[Math] Probability of a sample mean taking various values

probabilitystatistics

How do you determine the probability of a sample mean being a certain value?

To make this more concrete, suppose we have a population of 1000 values. the population mean is 50 and the standard deviation is 5.

How do we determine the probability of 20 random individuals from that population having a sample mean of 40, and a standard deviation of 6. What about the probability of them all being less than 40?

No, it's not homework. But I imagine this is a sort of common thing to solve, so if anyone could just point me in the direction of an online resource that talks about the relevant topic, that would be great.

Best Answer

Say you select samples randomly from the same population. The sampling mean x^ is the random variable (a value obtained from the random process of selection)defined as the mean of the values of a given sample. The CLT then says that (among other things) if you take a large-enough number of random samples, all of the same size N, and for each sample s with values $x_s1,x_s2,....,x_sN $ , you calculate:

$x_s$:=$\frac{x_s1+....+xs_N}{N}$

That the collection of all these values of x^:=sampling mean has a normal distribution with mean equal to the population mean, and has a standard deviation equal to the population standard deviation divided by $ n^{1/2}$.

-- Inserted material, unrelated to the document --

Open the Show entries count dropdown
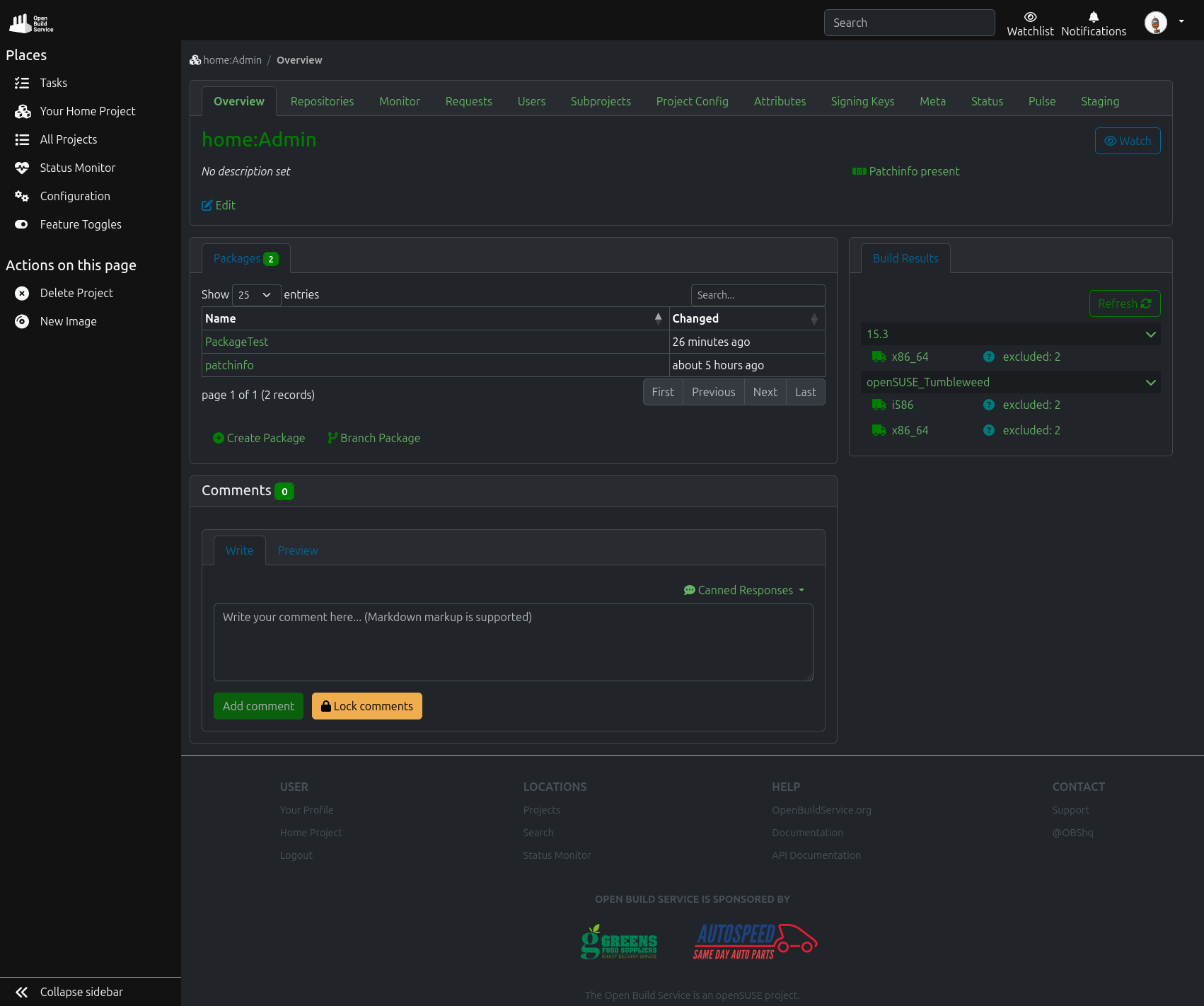 point(255,295)
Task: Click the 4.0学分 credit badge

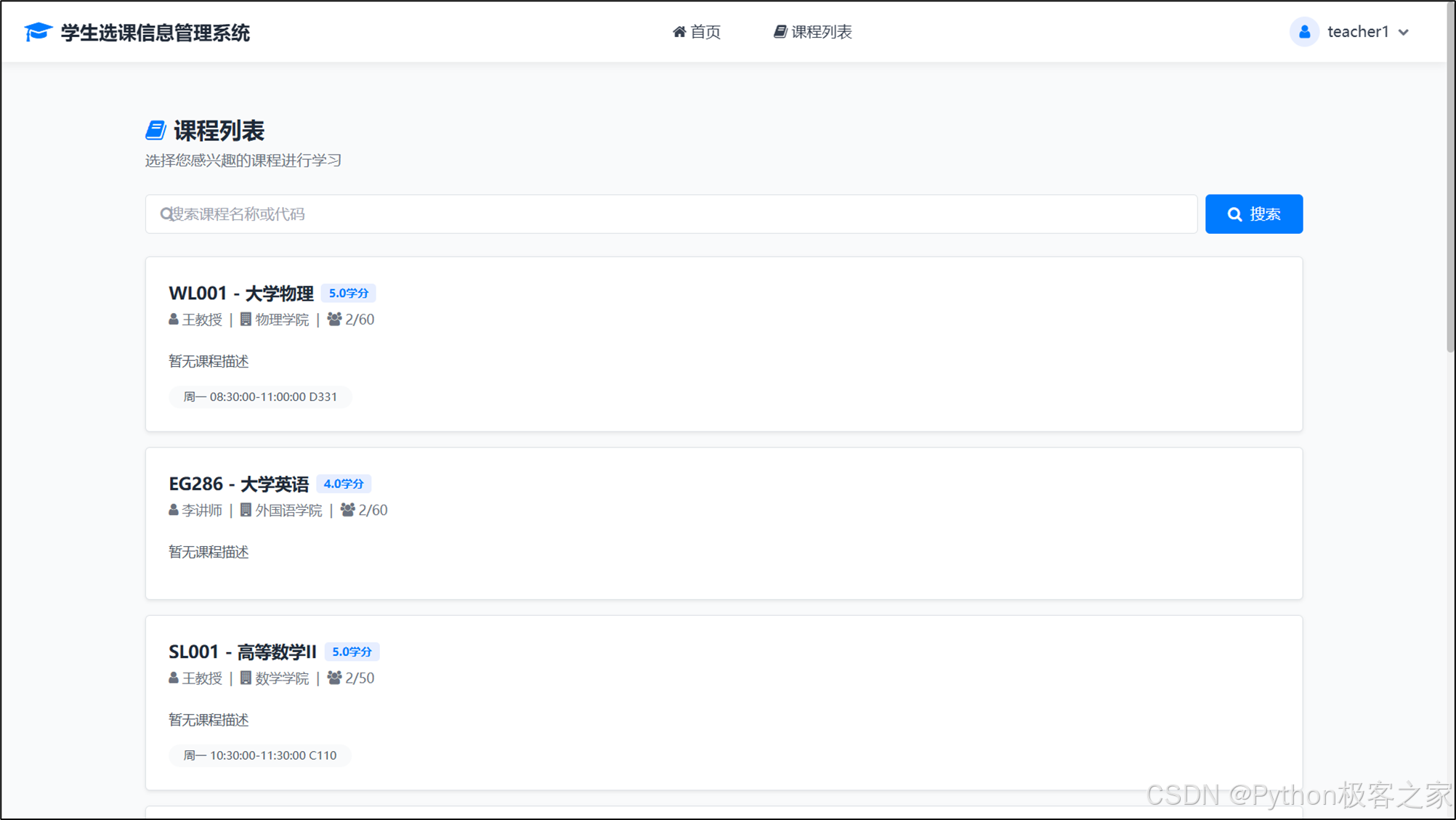Action: pos(344,484)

Then the values of $x_s$ will be (are) normally-distributed, with mean $\mu_s$= $\mu_{pop}$ , where $\mu_{pop}$ is the true population mean, i.e., the value you would get if you were to sample every single member of your population (but you can tell that doing this is often impractical and/or too costly) ,and then divide by the size of the population.

Say, now (assuming we don't know the true value of the population mean, otherwise no point in collecting sample data), you collect a sample s' of size N from your population, and you get a sample mean $x_s'$. Now, unless you know in advance the value of $\mu$ , there is no way of knowing whether it equals $x_s'$; the best you can do is to use the CLT to determine an interval centered at $x_s'$ that contains the value of $\mu$, with a certain probability. For this, you use the CLT: specifically, the value of $x_s'$ will be a certain number k of deviations from the mean. Now, using the fact that x^ is normally-distributed, you use the probability of obtaining a value that is k deviations from the mean, and this gives you the interval. Let me exapand on this a little later.